3. Engage with Missions and Missionaries. Pray for them , support them financially, write them. Go on a short-term mission trip.
• Offer your Treasures
• Travel the world on your knees

Has the light shone upon you and in your heart? Christ the Light of the world has broken into our darkness and brought his new day! Sins forgiven, we are a new creation, united to the One who is the Light and thus to Light we belong and so with Light we go to the world, and to Light we shall go in the end.

1 comment:

Russell said...

This poem brought to mind our Epiphany passage

(From Helen Waddell's study of late Latin poetry - 'The Wandering Scholars')

Not that they beggared be in mind, or brutes,
That they have chosen their dwelling place afar
In lonely places: but their eyes are turned
To the high stars, the very deep of truth.
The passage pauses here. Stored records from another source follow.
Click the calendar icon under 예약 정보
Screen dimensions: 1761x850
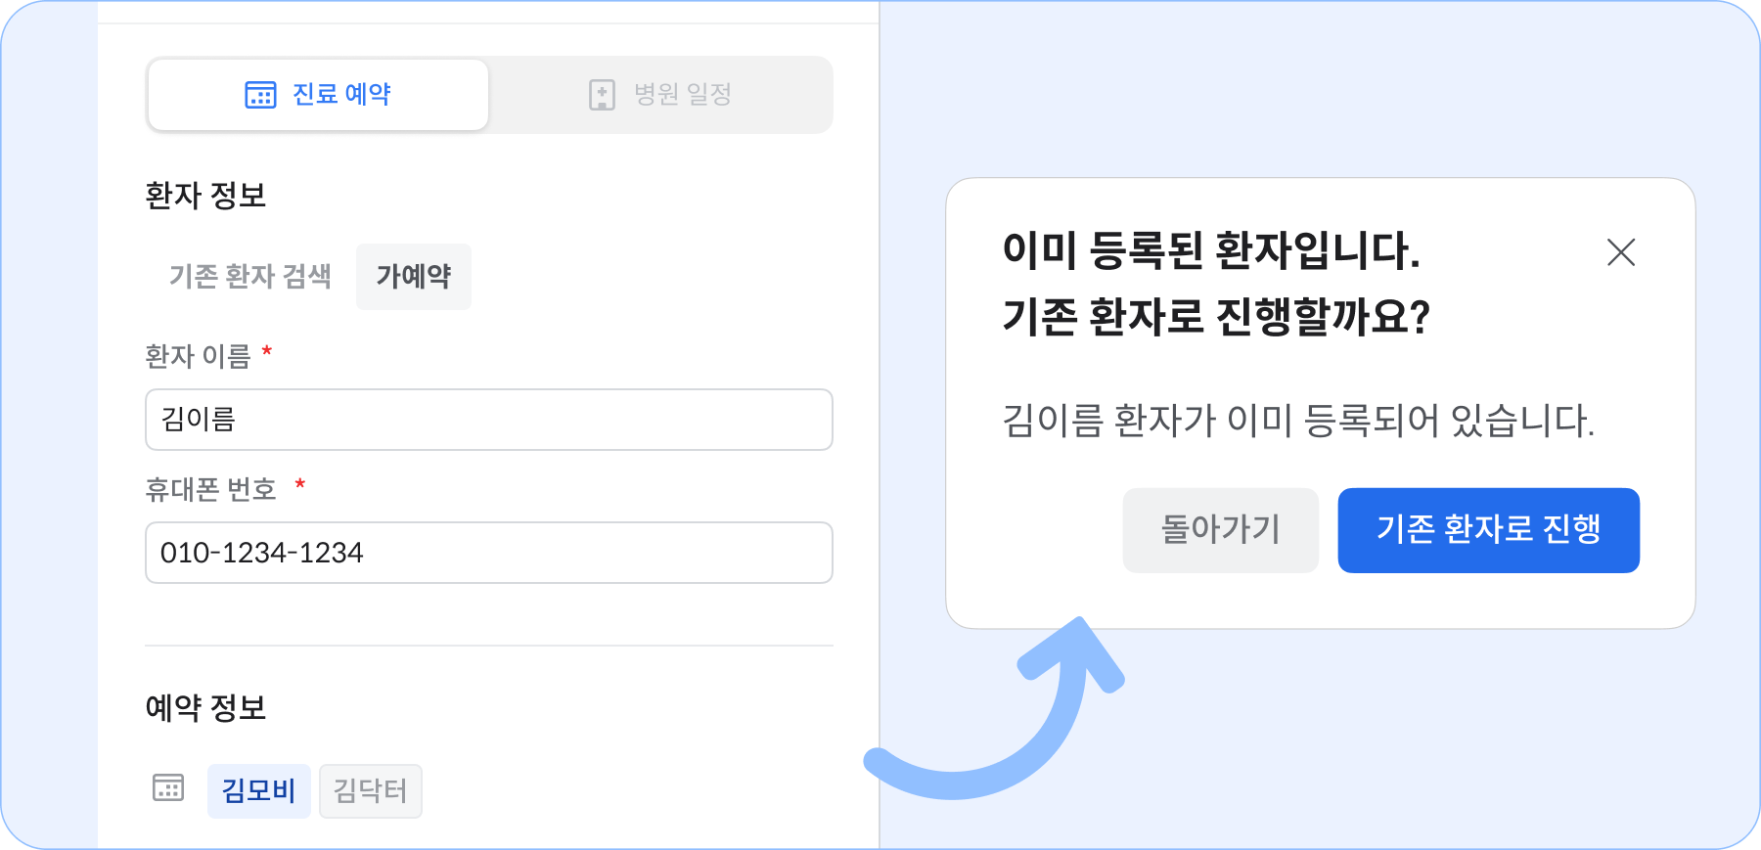point(168,787)

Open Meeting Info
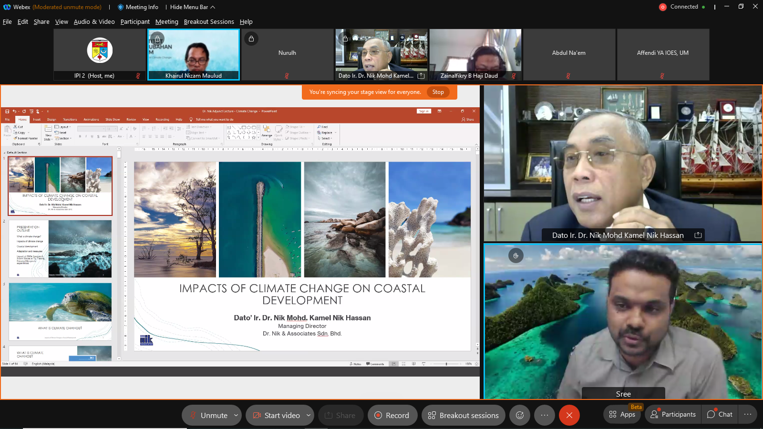coord(138,7)
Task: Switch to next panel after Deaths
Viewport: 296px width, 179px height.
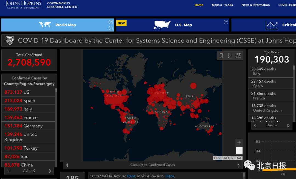Action: [288, 126]
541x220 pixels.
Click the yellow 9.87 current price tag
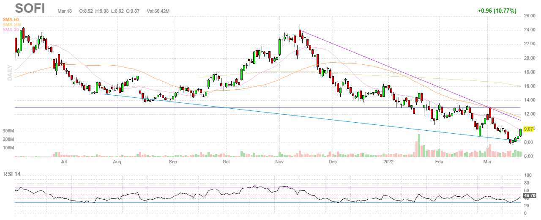tap(528, 129)
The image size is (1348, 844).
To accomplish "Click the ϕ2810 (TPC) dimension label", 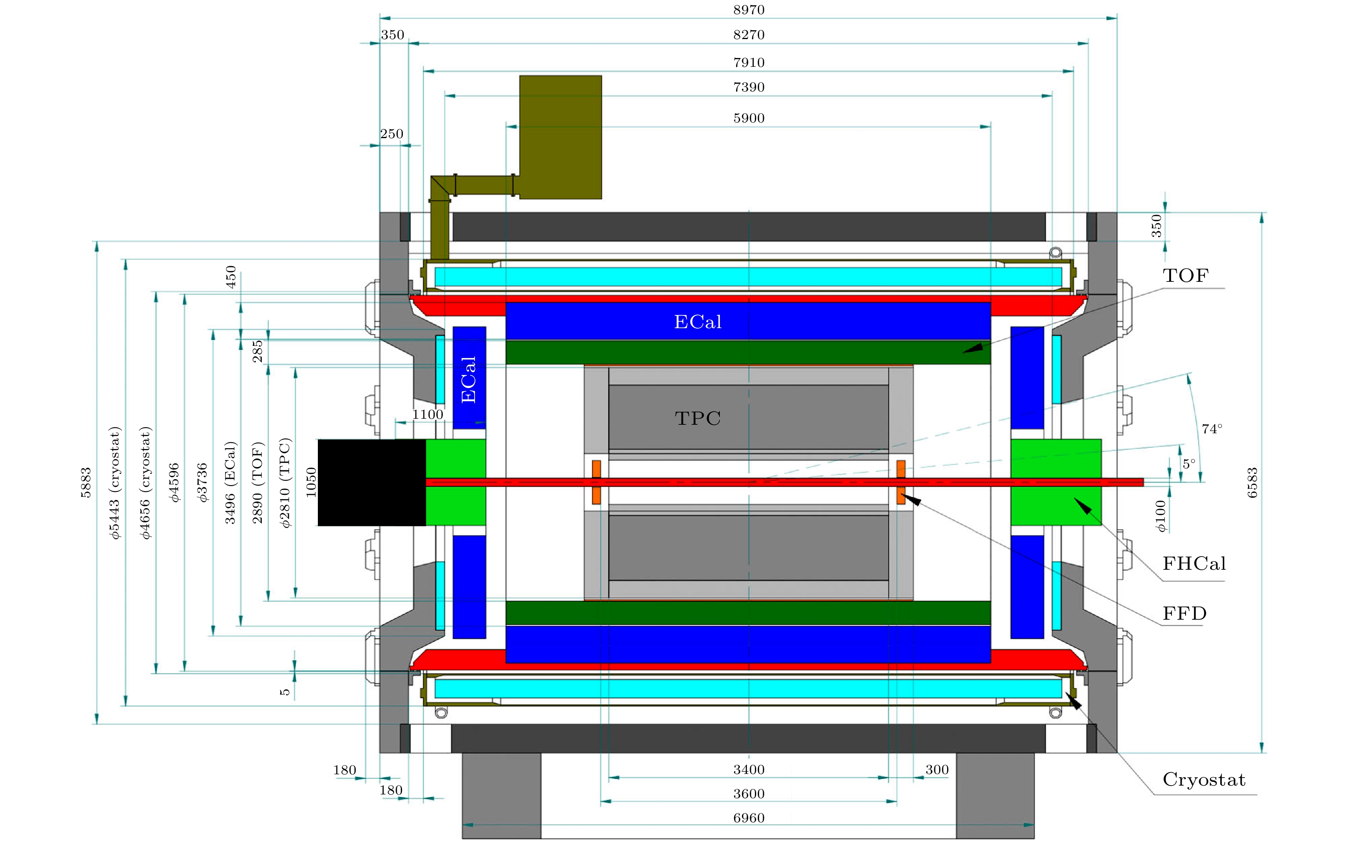I will (285, 482).
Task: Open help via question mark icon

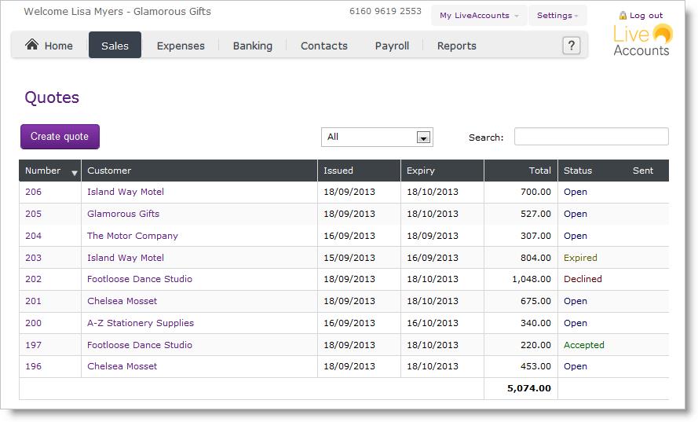Action: 572,46
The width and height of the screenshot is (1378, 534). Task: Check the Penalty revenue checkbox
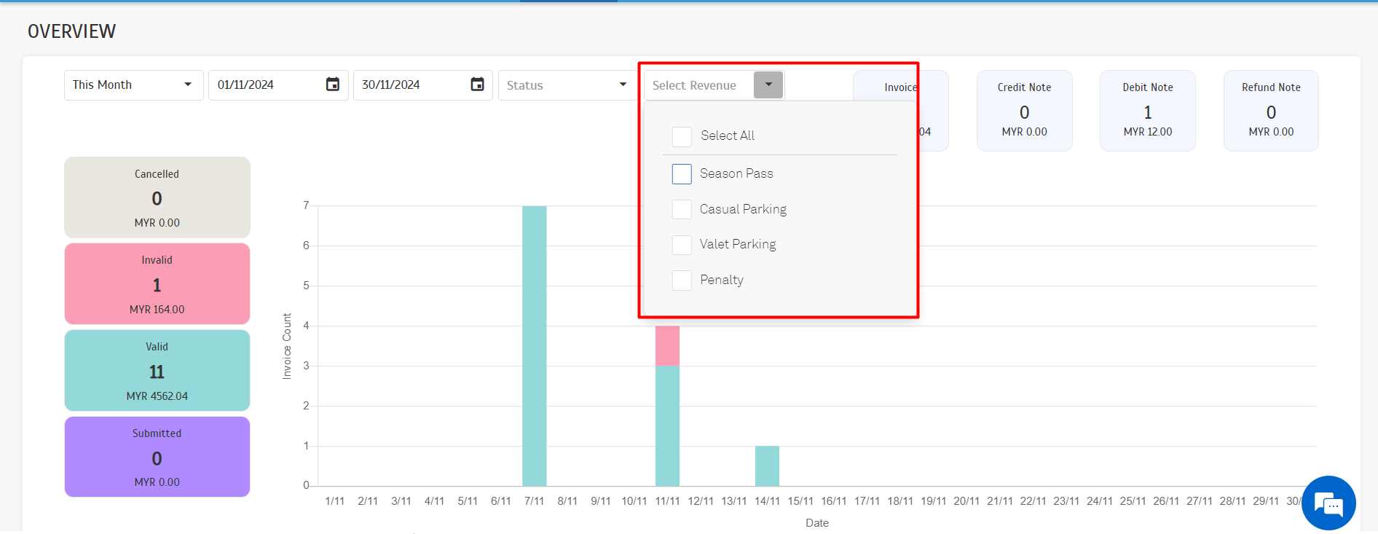pos(682,280)
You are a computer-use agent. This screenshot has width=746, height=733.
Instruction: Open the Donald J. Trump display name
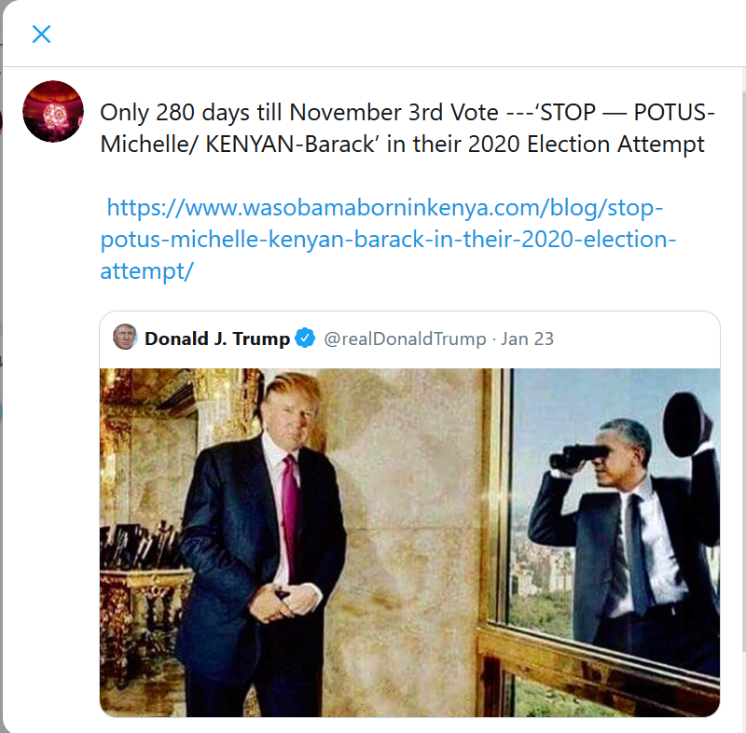click(216, 339)
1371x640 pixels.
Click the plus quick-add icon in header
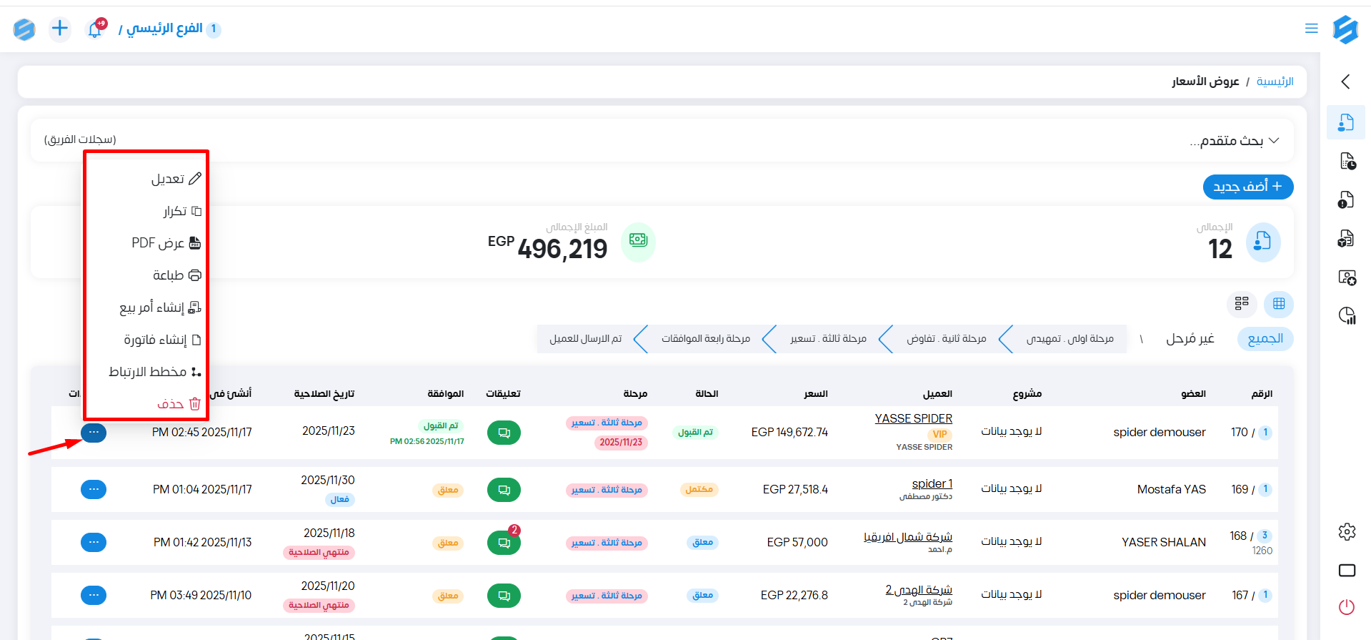(x=60, y=29)
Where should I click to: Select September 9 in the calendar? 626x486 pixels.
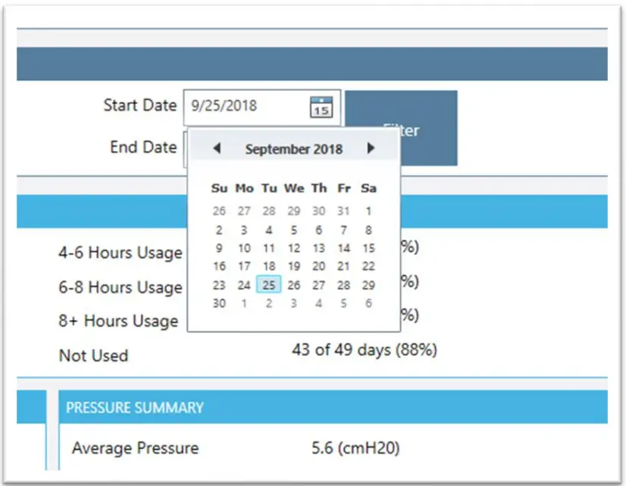coord(219,248)
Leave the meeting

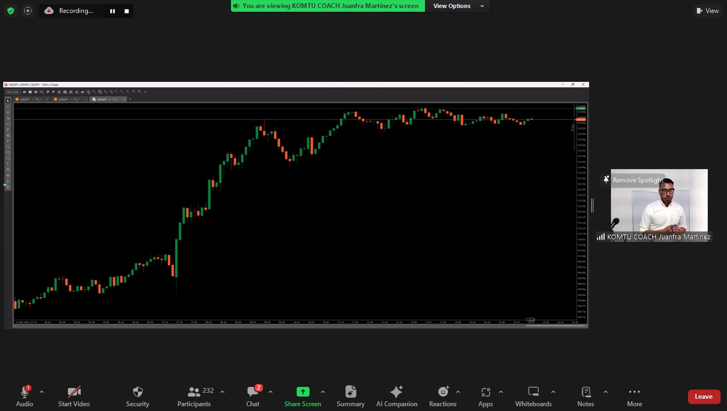pos(703,397)
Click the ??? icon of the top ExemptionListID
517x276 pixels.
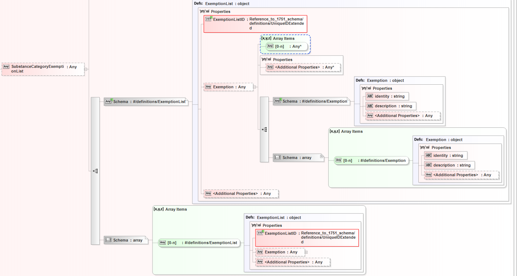208,19
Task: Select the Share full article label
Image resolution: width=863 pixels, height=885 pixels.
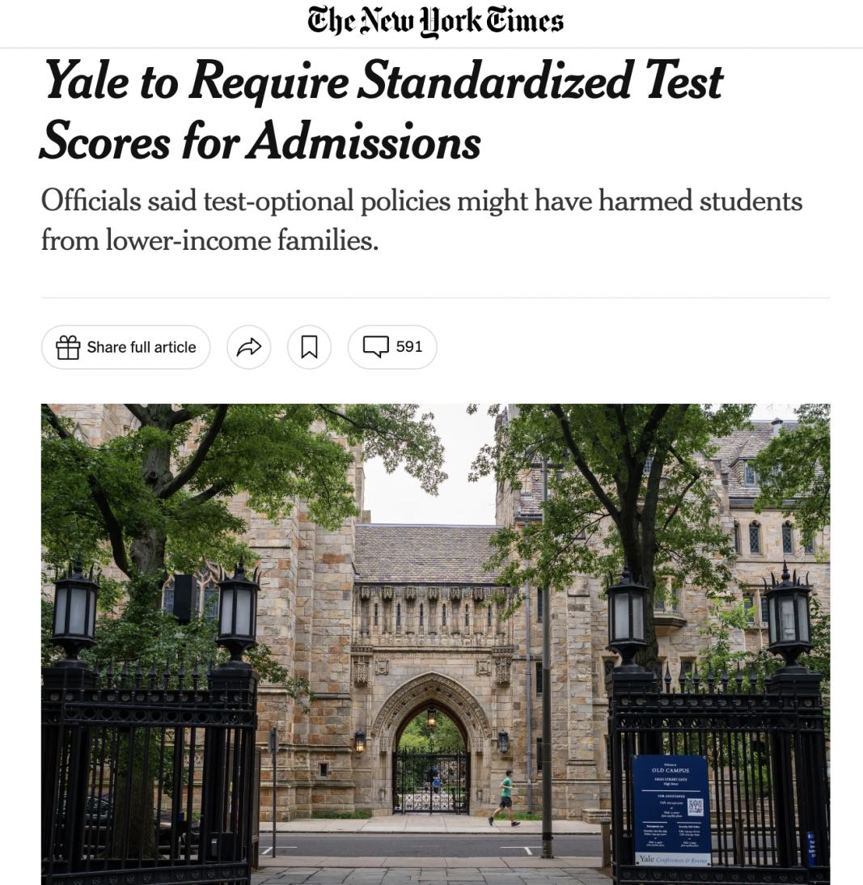Action: 141,347
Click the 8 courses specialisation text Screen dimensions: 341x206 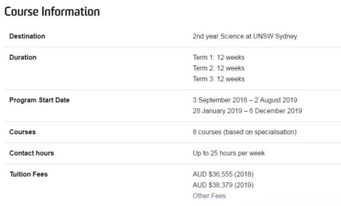coord(244,132)
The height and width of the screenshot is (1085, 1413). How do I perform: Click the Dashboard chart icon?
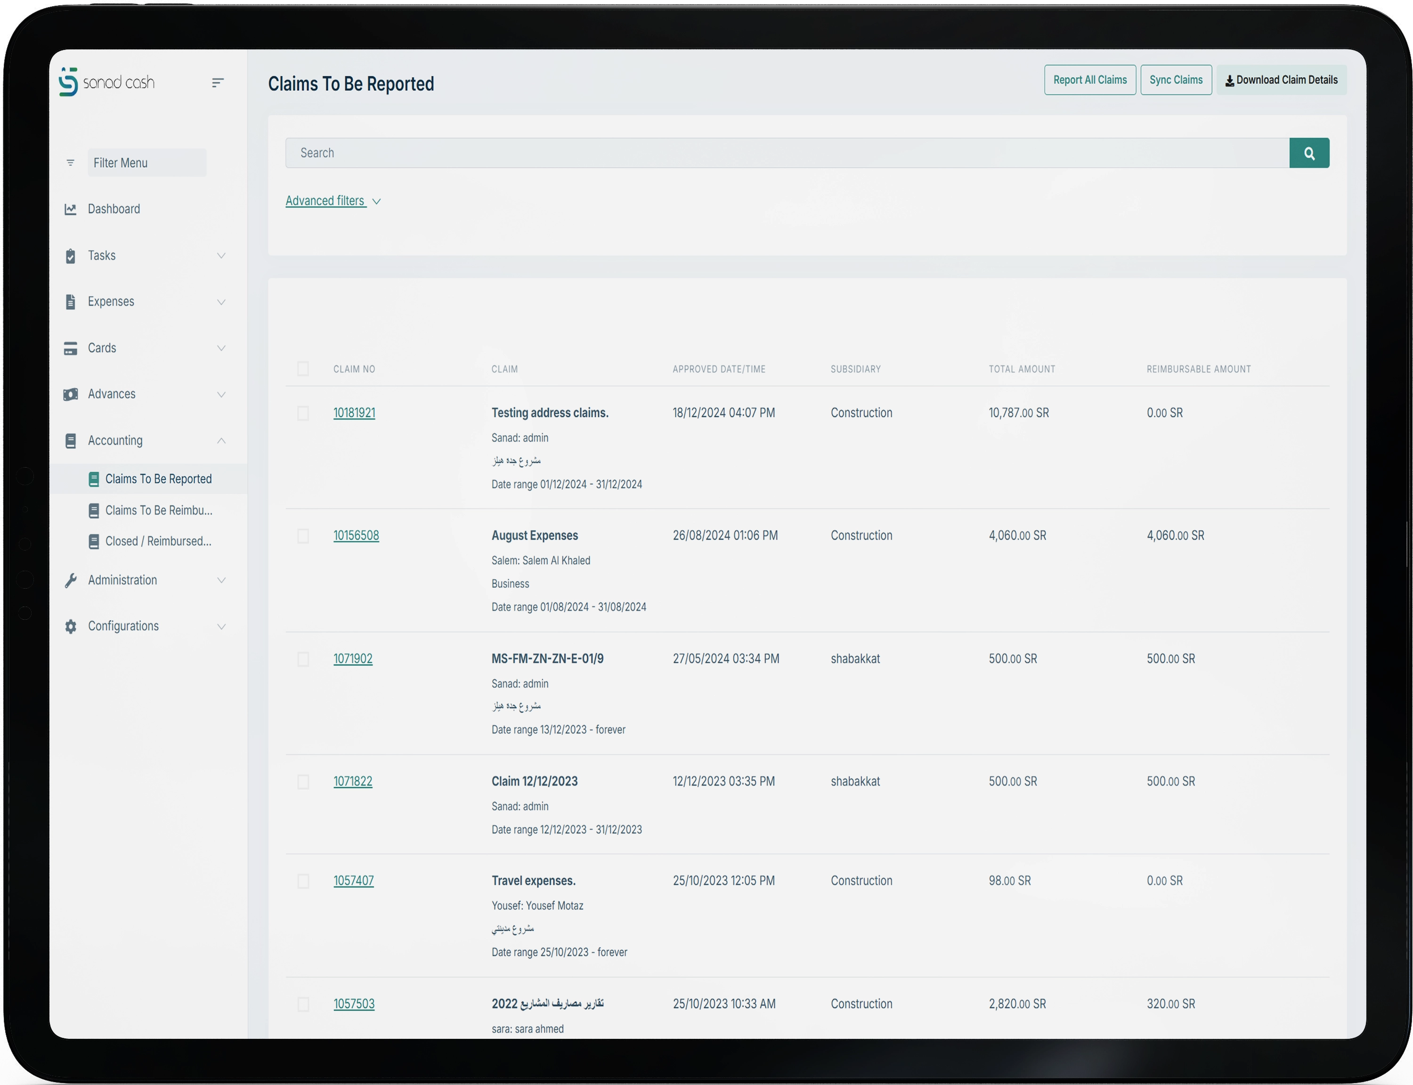pos(70,209)
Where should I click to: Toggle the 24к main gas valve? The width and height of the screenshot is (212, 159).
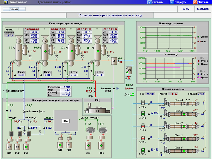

Freedom they seek, an emptiness apart
From worthless things: din of the market-place,
And all the noisy crowding up of things,
And whatsoever wars on the divine,
At Christ's command, and for His love, they hate;

By faith and hope they follow after God,
And know their quest shall not be desperate,
If but the Present conquer not their souls
With hollow things: that which they see they spurn
That they may come at that they do not see,
Their senses kindled like a torch, that may
Blaze through the secrets of eternity.

The transient's open, everlastingness
Denied our sight; yet still by hope we follow
The vision that our minds have seen, despising
The shows and forms of things, the loveliness
Soliciting for ill our mortal eyes.

The present's nothing: but eternity
Abides for those on whom all truth, all good,
Hath shone, in one entire and perfect light.